Everardo era muy inquieto. Ahora de grande ya no. Lo que sí es que es bien cariñoso conmigo. Cuando llegaba me abrazaba y me decía: “Jefa, por qué estás trompuda”. “¿Por qué dices? Si no hay nadie que me haga enojar”. “Pues no vayas a querer que yo te haga enojar”.

Everardo hace de comer en la casa para sus hermanos. Cuatro hombres y tres mujeres. Hace tortillas a mano, guisa frijoles, hace salsa de molcajete… Su comida preferida es su salsa de chile verde en molcajete. En licuadora no le gusta. Nunca ha estado atenido a que una le esté preparando. “Enséñense –les digo desde chiquitos–, porque no todo el tiempo les voy a vivir”. Hay veces que me enfermo. Así siquiera no están atenidos a que esté yo para darles de comer. Desde chiquitos los enseñé a hacer quehacer, a barrer.

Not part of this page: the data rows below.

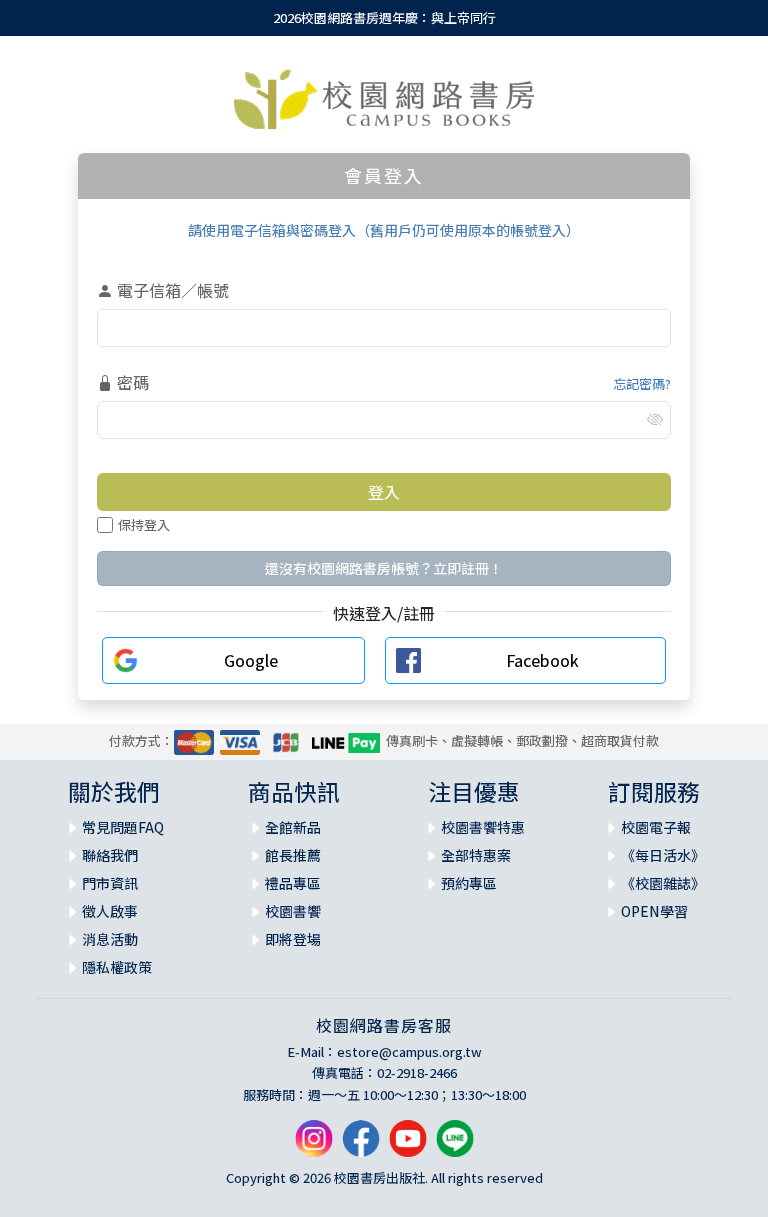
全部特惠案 (476, 855)
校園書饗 (293, 911)
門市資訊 (110, 883)
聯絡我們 (110, 855)
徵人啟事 (110, 911)
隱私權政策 (117, 967)
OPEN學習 (654, 911)
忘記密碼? (642, 383)
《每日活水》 (663, 855)
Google (251, 660)
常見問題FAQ (123, 827)
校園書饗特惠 (483, 827)
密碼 (131, 382)
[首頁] (384, 99)
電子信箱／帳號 (171, 290)
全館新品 (293, 827)
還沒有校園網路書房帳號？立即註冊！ (384, 568)
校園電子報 (656, 827)
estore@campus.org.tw (409, 1051)
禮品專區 (293, 883)
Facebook (542, 660)
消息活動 (110, 939)
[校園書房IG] (314, 1146)
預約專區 (469, 883)
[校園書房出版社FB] (361, 1146)
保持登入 (144, 524)
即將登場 (293, 939)
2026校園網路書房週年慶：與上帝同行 (384, 17)
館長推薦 (293, 855)
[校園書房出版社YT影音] (408, 1146)
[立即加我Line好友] (455, 1146)
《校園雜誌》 (663, 883)
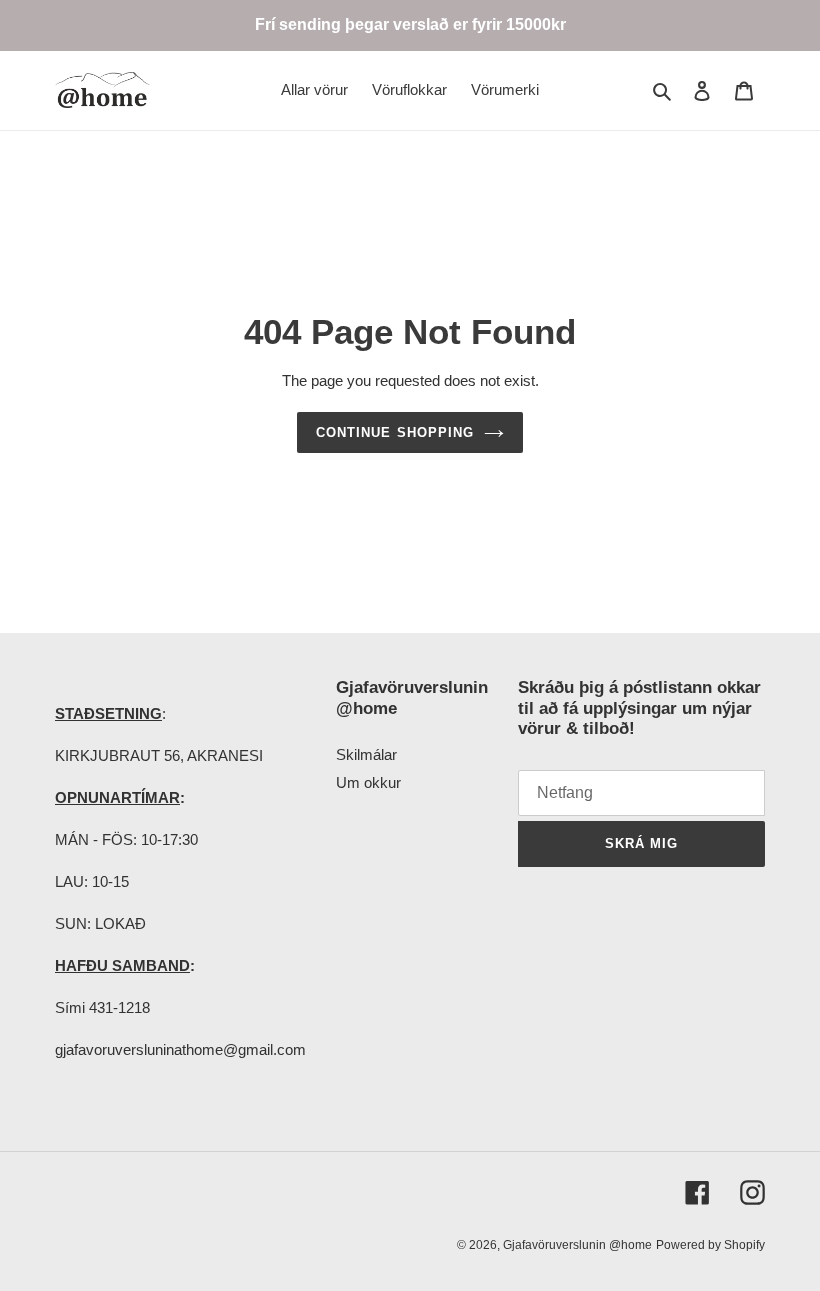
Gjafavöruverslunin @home (577, 1245)
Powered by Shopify (710, 1245)
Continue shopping (395, 432)
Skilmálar (366, 754)
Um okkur (368, 782)
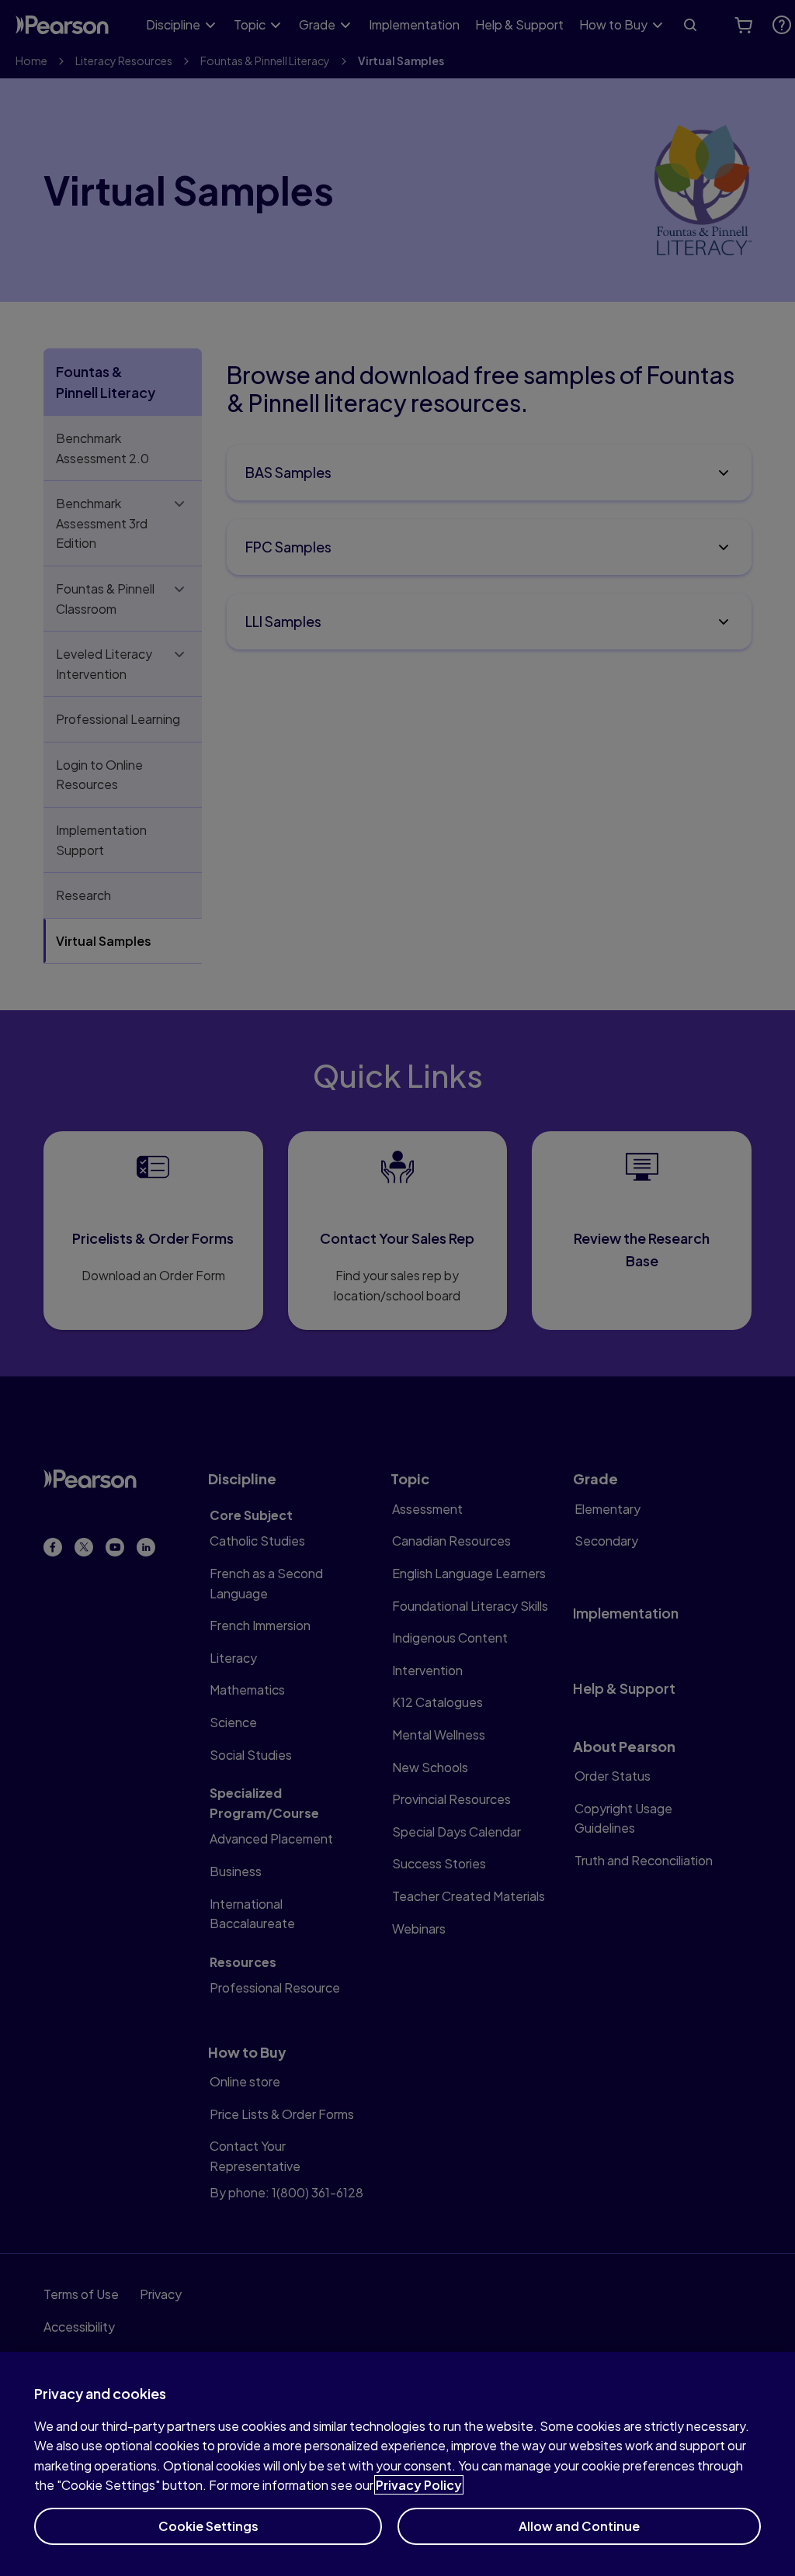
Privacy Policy (419, 2485)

Mis cuatro hijos varones tocan en la banda San Juan Omeapa. Cuando empezaron a tocar, Raúl traía un pantalón bien rotito de sus rodillas. Tenía como nueve o 10 años. Y así andaba. Cuando regresó de tocar la primera vez lo vi todo rotito. Me dijo que se iba a comprar unos pantalones con lo que le pagaron. Toca la tambora. Everardo toca el saxofón. Les pagaban sus trescientos pesos. No sé de dónde les llamó la atención la música. Han salido a donde quiera a tocar. Hasta tres tocadas diarias. Aquí a Tixtla, a la Tuna, a donde quiera… Ensayaban diario en la casa del dueño de los instrumentos. En la casa desde chiquillos se jalaban unos botes y unos pedazos de manguera y empezaban con su ruidera. Yo los corría y se iban con su ruidal hasta el corral de piedra, donde está un amate bien frondoso y ahí seguían con su ruidera. La cosa es que ellos solitos le buscaron, pues. Solitos se enseñaron a tocar.

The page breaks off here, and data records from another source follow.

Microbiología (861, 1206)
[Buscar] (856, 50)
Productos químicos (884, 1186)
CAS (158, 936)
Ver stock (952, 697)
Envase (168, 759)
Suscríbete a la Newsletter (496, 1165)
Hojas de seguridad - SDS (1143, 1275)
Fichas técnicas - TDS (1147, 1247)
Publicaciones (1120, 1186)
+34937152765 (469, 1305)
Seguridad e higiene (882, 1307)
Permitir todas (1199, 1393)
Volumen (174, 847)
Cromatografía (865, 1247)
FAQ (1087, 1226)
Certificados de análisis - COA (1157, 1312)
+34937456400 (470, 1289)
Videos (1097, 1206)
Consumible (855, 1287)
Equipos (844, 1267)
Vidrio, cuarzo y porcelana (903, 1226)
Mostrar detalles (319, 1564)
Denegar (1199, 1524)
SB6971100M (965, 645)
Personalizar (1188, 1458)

Desde que entró a Ayotzinapa, Everardo nada más ensayaba con la banda los días libres. La última vez que tocó con ellos fue en mayo, por la fiesta de la Santa Cruz. Desde que eran niños es el mejor amigo de Jhosivani Guerrero, también desaparecido con él y sus compañeros. Crecieron juntos. Hacían todo juntos. Estudiaron juntos desde el preescolar Benito Juárez. Hicieron el plan de venirse juntos a la normal, se vinieron los dos a su semana de prueba. A la semana siguiente tuvieron descanso. Cuando fueron a avisarle a Everardo que ya tenía lugar asegurado, él no se quería venir. “Jefa, te voy a desengañar, pero yo ya no quiero irme a la normal”. “Áhi como veas –le dije–. Yo no te puedo obligar.” Más noche fue a la casa un sobrino mío que estudia aquí. Platicaron. Everardo estaba indeciso. Me volvió a preguntar qué pensaba yo. Y al final decidió irse. En la madrugada oí que se iba, yo ya estaba despierta. “Con cuidado –le dije y le di un dinero–. Que Dios te acompañe y que la Virgen te cuide. Cuando vayan a actividades, no vayas adelante. Cuídate”. Nosotros no sabíamos cómo era acá, pero ya más o menos nos dábamos una idea.

La última vez que lo vi fue el 20 de septiembre de 2014. Hubo reunión. Vine a la normal y lo vi porque les dieron permiso de platicar con sus familiares. “¿Cómo te tratan, niño?”, le pregunté. “Bien, jefa. Pero no me digas niño, ya soy grande”. “Para mí eres un niño”, dije. Y me abrazó. Hasta me alzó del suelo. “Estás loco, niño”, dije. “No sé, es que me dieron muchas ganas de abrazarte”.

Everardo no cargaba celular. Fue la última vez que platicamos. No volví a saber de él.